#### Exercise objective:
Please state how many lines of the records below contain the word "help". Give the number and nothing else.

= Beginning of Section =

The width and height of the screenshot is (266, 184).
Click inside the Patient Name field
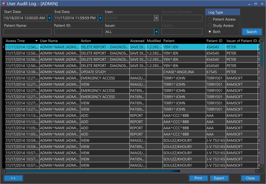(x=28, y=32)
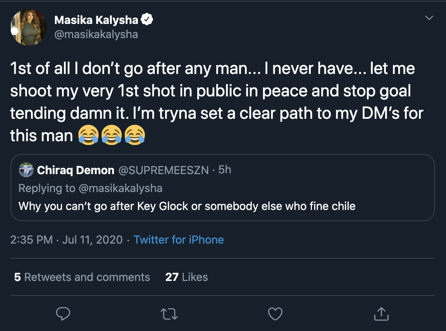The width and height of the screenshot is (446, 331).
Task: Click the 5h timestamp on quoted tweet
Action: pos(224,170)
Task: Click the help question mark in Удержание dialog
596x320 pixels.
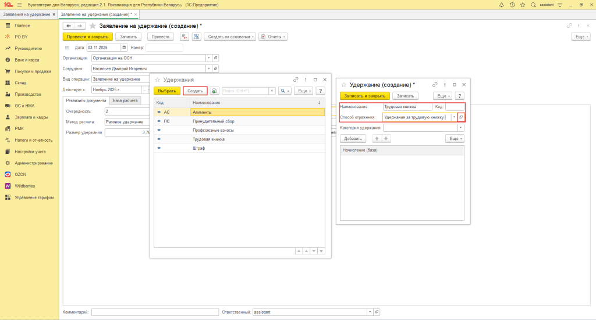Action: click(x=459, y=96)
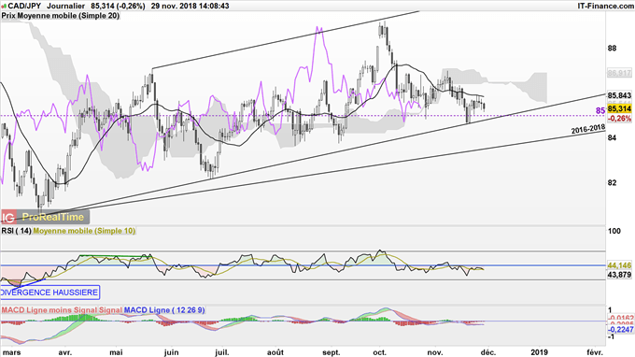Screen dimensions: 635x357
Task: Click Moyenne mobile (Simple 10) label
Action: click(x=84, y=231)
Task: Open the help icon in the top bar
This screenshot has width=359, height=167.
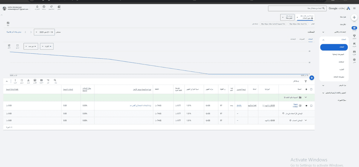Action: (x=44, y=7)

= End of Section =
= Beginning of Section =

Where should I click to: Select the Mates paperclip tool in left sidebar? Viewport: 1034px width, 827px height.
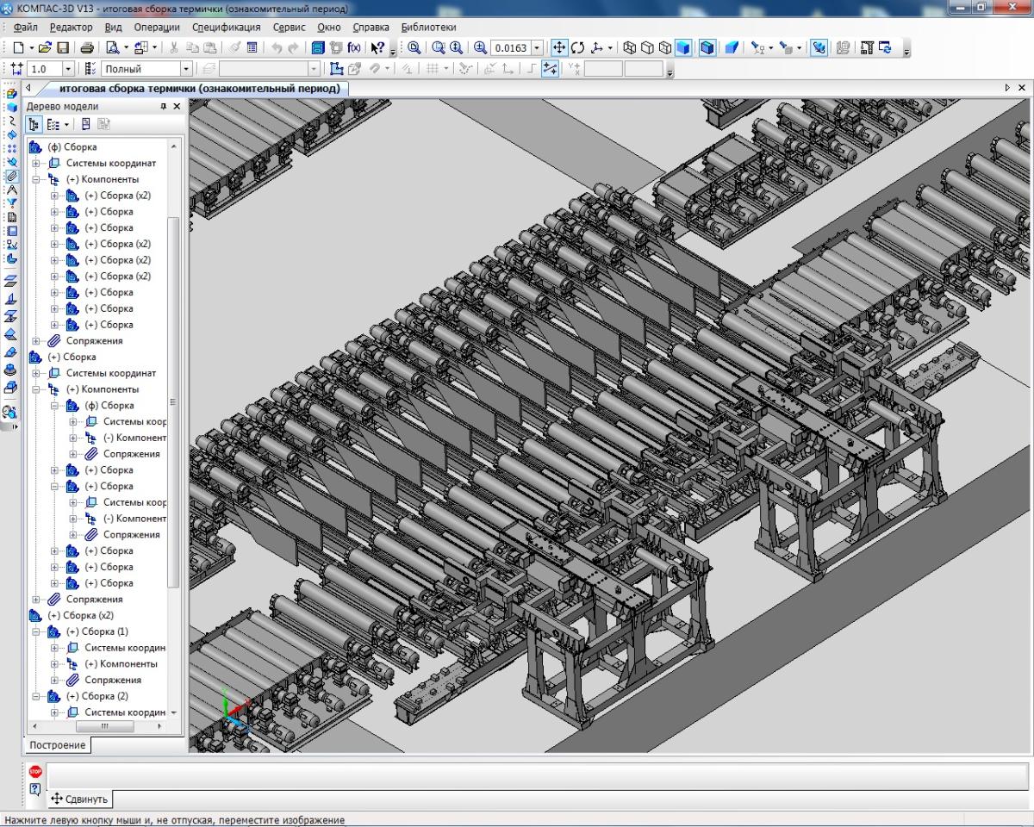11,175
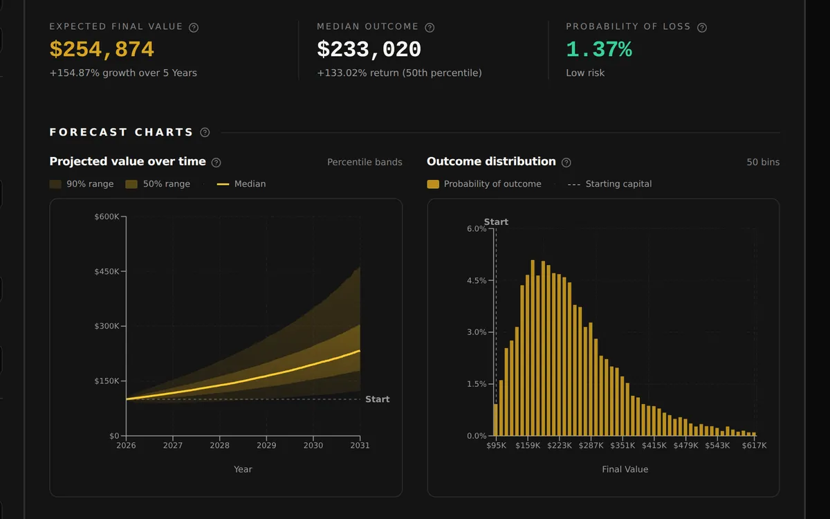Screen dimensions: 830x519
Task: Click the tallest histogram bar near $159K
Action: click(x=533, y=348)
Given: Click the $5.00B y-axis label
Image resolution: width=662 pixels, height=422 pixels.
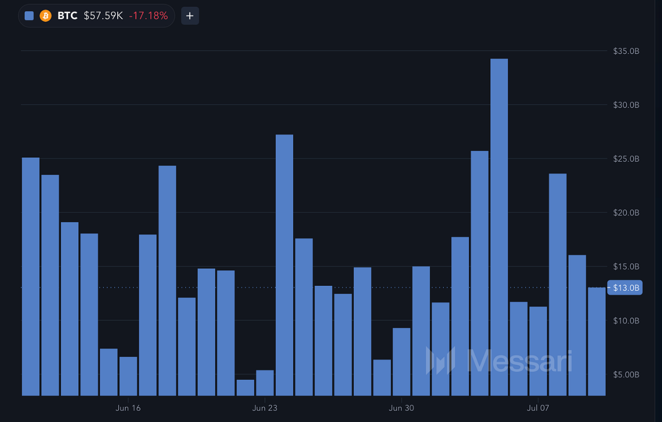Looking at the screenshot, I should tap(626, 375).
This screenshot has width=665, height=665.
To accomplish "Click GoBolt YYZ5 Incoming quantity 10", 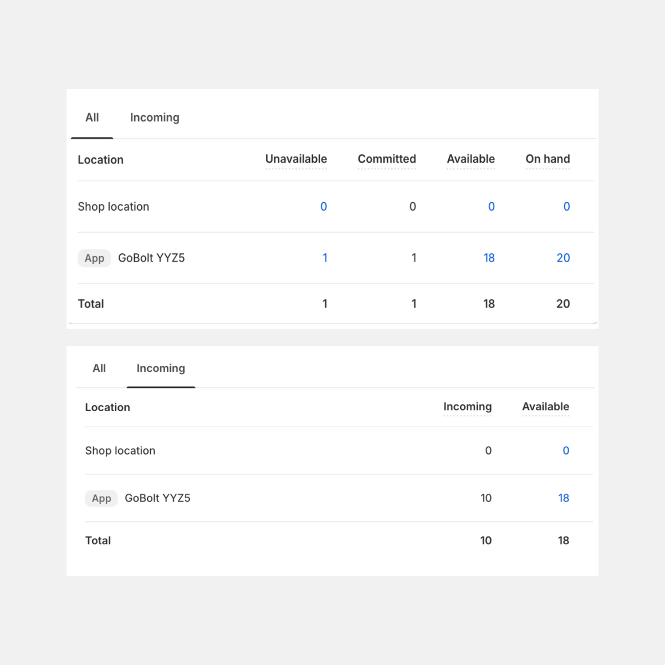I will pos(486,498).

= End of Section =

#### Task solution:
2